Data on where items appear
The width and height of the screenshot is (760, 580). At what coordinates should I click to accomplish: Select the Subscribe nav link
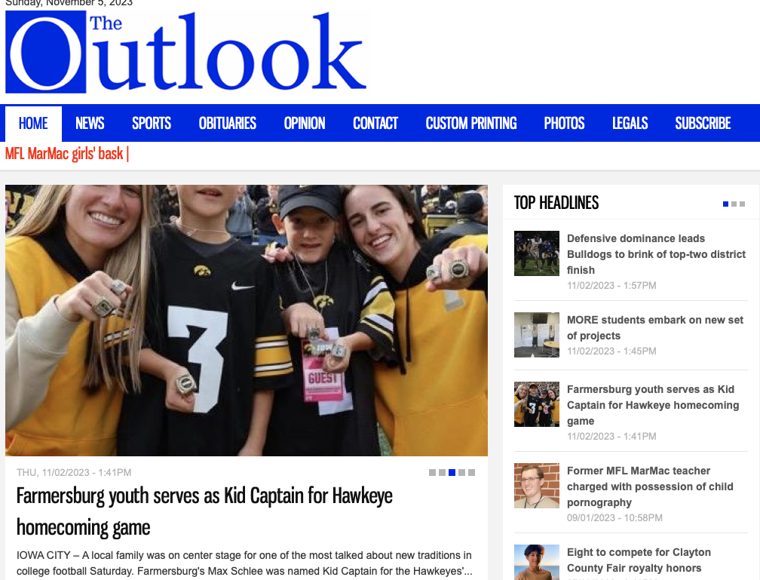pos(703,123)
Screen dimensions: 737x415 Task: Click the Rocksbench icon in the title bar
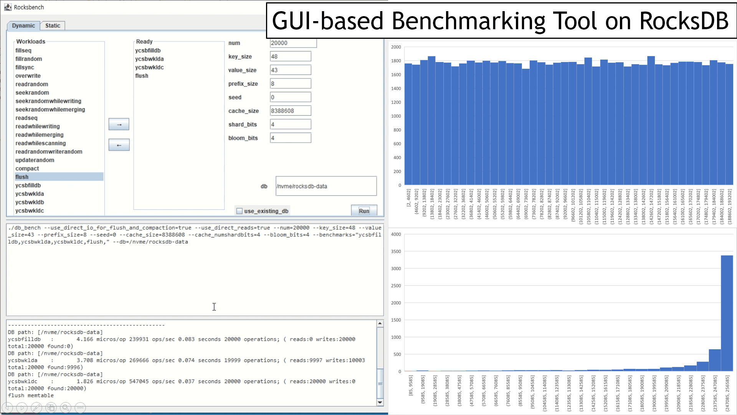click(x=9, y=7)
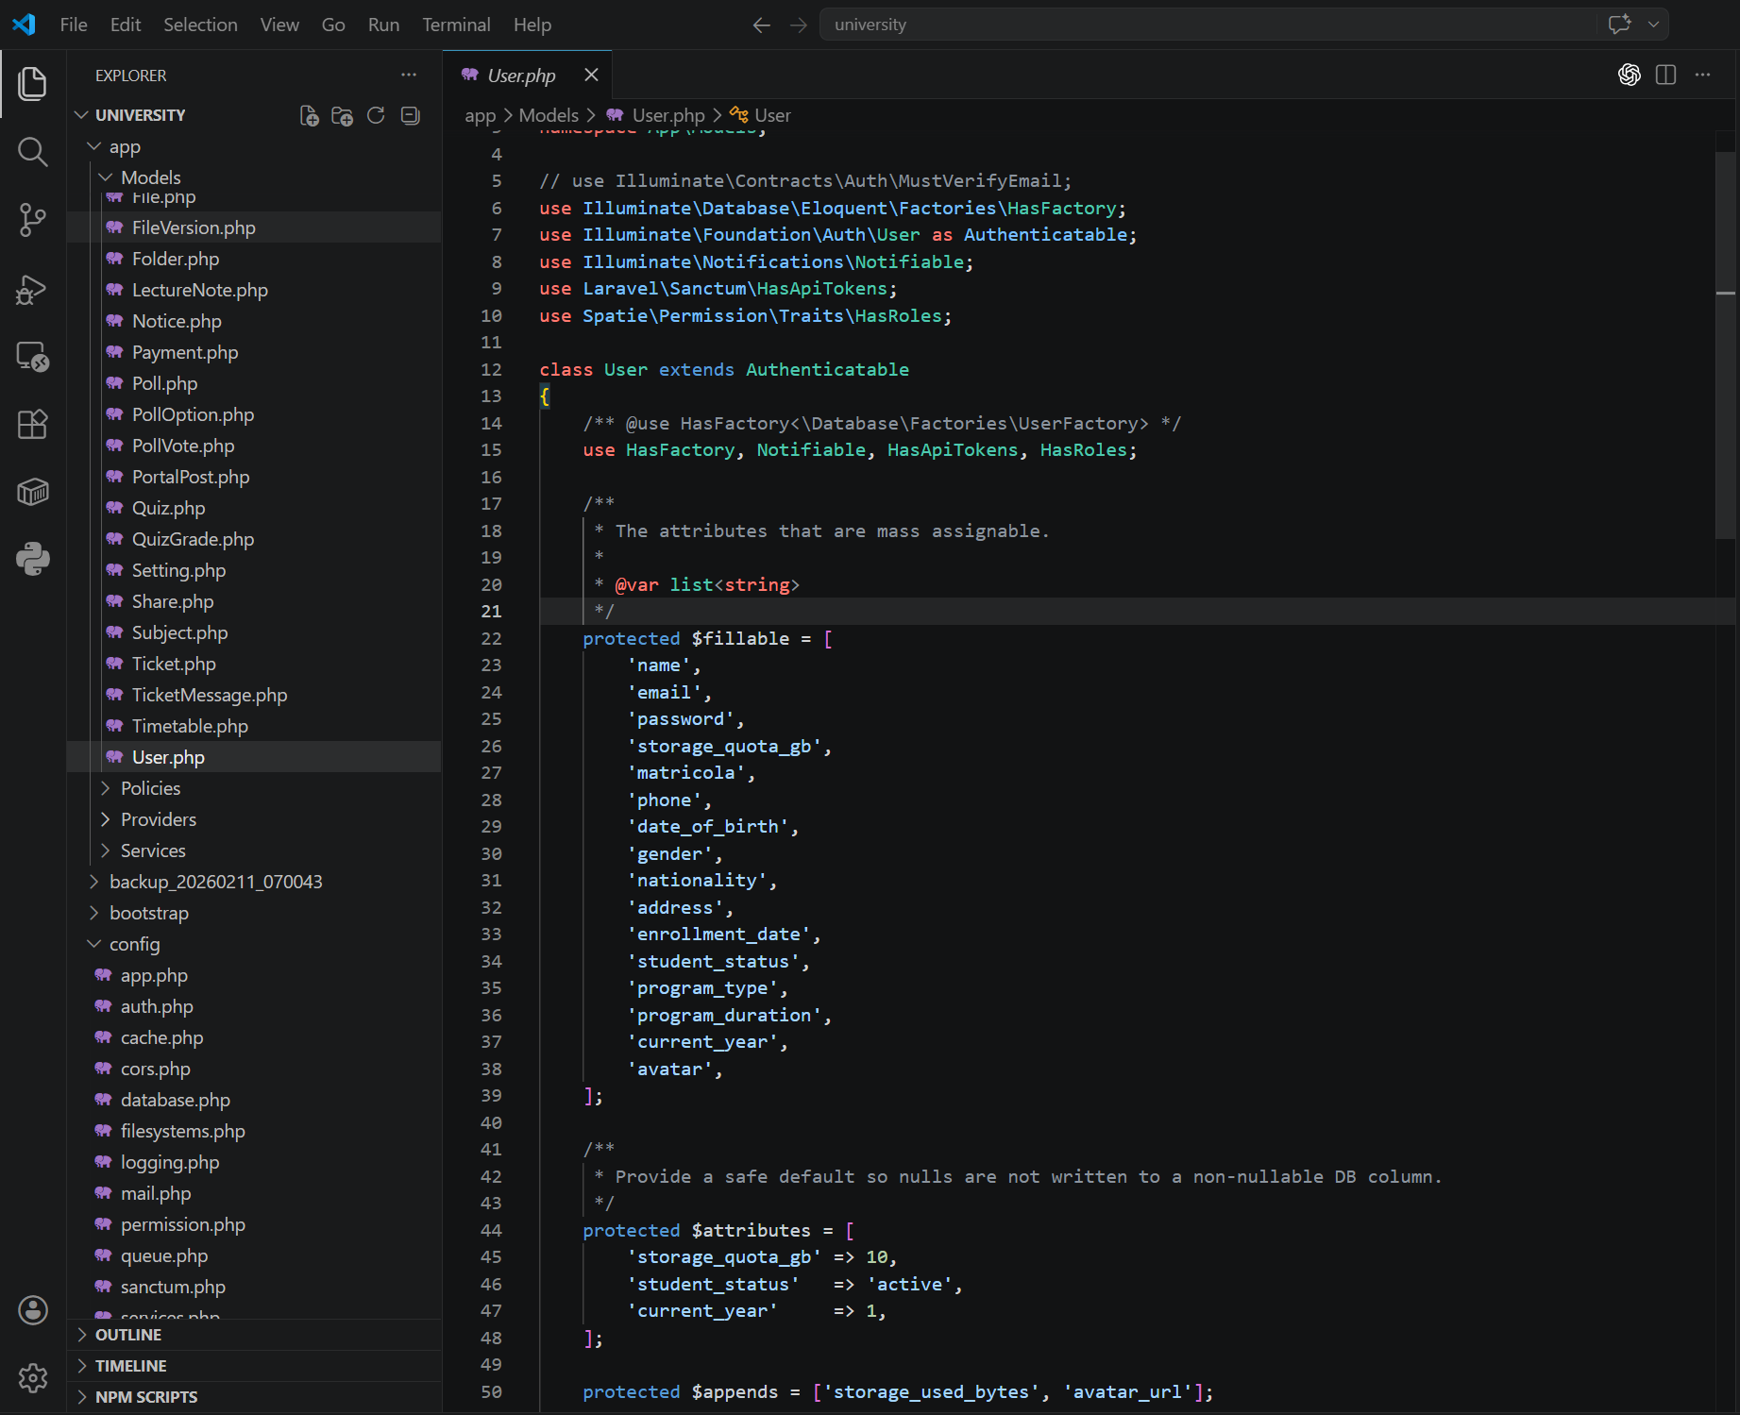Image resolution: width=1740 pixels, height=1415 pixels.
Task: Refresh the Explorer file tree
Action: [x=376, y=115]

EXERCISE DETAILS:
Write out all of the data above again, swapping "title bar" for "window header" and keeping everything else the same. Omit the pictures.

EXERCISE OUTPUT:
The width and height of the screenshot is (760, 580). At what coordinates should I click to accomplish: Select the Subscribe nav link
pos(703,123)
Screen dimensions: 737x415 Task: Click the Rocksbench icon in the window header
click(x=9, y=7)
Image resolution: width=1740 pixels, height=1415 pixels.
Task: Refresh the Explorer file tree
Action: [x=376, y=115]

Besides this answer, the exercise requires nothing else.